*Information supplied*.
━━━━━━━━━━━━━━━━━━━━━━━━━━━━━━

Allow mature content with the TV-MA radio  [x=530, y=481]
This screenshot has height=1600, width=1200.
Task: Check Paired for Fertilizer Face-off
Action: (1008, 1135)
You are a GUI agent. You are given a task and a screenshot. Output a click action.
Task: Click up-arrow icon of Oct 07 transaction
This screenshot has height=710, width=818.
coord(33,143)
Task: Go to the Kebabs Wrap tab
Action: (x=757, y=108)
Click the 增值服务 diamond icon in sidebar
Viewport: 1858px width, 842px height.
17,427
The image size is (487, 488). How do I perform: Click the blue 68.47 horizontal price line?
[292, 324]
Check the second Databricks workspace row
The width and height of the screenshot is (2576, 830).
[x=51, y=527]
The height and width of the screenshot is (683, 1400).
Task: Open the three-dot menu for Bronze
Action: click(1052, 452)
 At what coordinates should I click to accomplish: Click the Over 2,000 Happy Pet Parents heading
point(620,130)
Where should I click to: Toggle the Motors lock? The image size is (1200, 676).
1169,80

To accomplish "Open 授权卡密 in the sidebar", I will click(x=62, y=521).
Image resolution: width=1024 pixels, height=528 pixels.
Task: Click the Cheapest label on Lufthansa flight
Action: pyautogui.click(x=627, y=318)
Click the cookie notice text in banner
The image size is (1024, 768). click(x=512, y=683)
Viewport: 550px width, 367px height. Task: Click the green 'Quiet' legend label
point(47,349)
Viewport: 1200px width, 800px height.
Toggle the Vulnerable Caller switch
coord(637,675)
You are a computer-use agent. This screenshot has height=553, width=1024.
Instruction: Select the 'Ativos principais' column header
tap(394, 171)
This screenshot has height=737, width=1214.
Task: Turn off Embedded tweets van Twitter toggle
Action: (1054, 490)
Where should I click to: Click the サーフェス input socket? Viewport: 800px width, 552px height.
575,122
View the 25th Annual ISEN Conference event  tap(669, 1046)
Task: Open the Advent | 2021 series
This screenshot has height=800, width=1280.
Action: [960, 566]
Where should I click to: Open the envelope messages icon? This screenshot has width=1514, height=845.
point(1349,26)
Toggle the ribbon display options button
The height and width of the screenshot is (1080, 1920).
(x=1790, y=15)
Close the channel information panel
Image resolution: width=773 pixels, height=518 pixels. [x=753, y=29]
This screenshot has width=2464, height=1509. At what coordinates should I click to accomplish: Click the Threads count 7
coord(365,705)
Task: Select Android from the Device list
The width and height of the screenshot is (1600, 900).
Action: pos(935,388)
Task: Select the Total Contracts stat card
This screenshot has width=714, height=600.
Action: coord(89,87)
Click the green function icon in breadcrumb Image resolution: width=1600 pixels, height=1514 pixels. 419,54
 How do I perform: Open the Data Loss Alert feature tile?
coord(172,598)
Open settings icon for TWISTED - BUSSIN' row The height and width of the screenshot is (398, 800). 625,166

━━━━━━━━━━━━━━━━━━━━━━━━━━━━━━

*Your goal*.
Copy out all of the rows above exactly as they appear, one after another.

*Solution*.
Allow mature content with the TV-MA radio  [x=530, y=481]
This screenshot has height=1600, width=1200.
Task: Check Paired for Fertilizer Face-off
Action: (1008, 1135)
You are a GUI agent. You are given a task and a screenshot. Output a click action.
Task: Click up-arrow icon of Oct 07 transaction
This screenshot has height=710, width=818.
coord(33,143)
Task: Go to the Kebabs Wrap tab
Action: (x=757, y=108)
Click the 增值服务 diamond icon in sidebar
Viewport: 1858px width, 842px height.
17,427
The image size is (487, 488). How do I perform: Click the blue 68.47 horizontal price line?
[292, 324]
Check the second Databricks workspace row
The width and height of the screenshot is (2576, 830).
[x=51, y=527]
The height and width of the screenshot is (683, 1400).
Task: Open the three-dot menu for Bronze
Action: click(1052, 452)
 At what coordinates should I click to accomplish: Click the Over 2,000 Happy Pet Parents heading
point(620,130)
Where should I click to: Toggle the Motors lock? The image size is (1200, 676).
1169,80

To accomplish "Open 授权卡密 in the sidebar", I will click(x=62, y=521).
Image resolution: width=1024 pixels, height=528 pixels.
Task: Click the Cheapest label on Lufthansa flight
Action: pyautogui.click(x=627, y=318)
Click the cookie notice text in banner
The image size is (1024, 768). click(x=512, y=683)
Viewport: 550px width, 367px height. Task: Click the green 'Quiet' legend label
point(47,349)
Viewport: 1200px width, 800px height.
Toggle the Vulnerable Caller switch
coord(637,675)
You are a computer-use agent. This screenshot has height=553, width=1024.
Instruction: Select the 'Ativos principais' column header
tap(394, 171)
This screenshot has height=737, width=1214.
Task: Turn off Embedded tweets van Twitter toggle
Action: (1054, 490)
Where should I click to: Click the サーフェス input socket? Viewport: 800px width, 552px height.
575,122
View the 25th Annual ISEN Conference event  tap(669, 1046)
Task: Open the Advent | 2021 series
This screenshot has height=800, width=1280.
Action: [960, 566]
Where should I click to: Open the envelope messages icon? This screenshot has width=1514, height=845.
point(1349,26)
Toggle the ribbon display options button
The height and width of the screenshot is (1080, 1920).
(x=1790, y=15)
Close the channel information panel
Image resolution: width=773 pixels, height=518 pixels. [x=753, y=29]
This screenshot has width=2464, height=1509. At what coordinates should I click to accomplish: Click the Threads count 7
coord(365,705)
Task: Select Android from the Device list
The width and height of the screenshot is (1600, 900).
Action: pos(935,388)
Task: Select the Total Contracts stat card
This screenshot has width=714, height=600.
Action: coord(89,87)
Click the green function icon in breadcrumb Image resolution: width=1600 pixels, height=1514 pixels. 419,54
 How do I perform: Open the Data Loss Alert feature tile?
coord(172,598)
Open settings icon for TWISTED - BUSSIN' row The height and width of the screenshot is (398, 800). 625,166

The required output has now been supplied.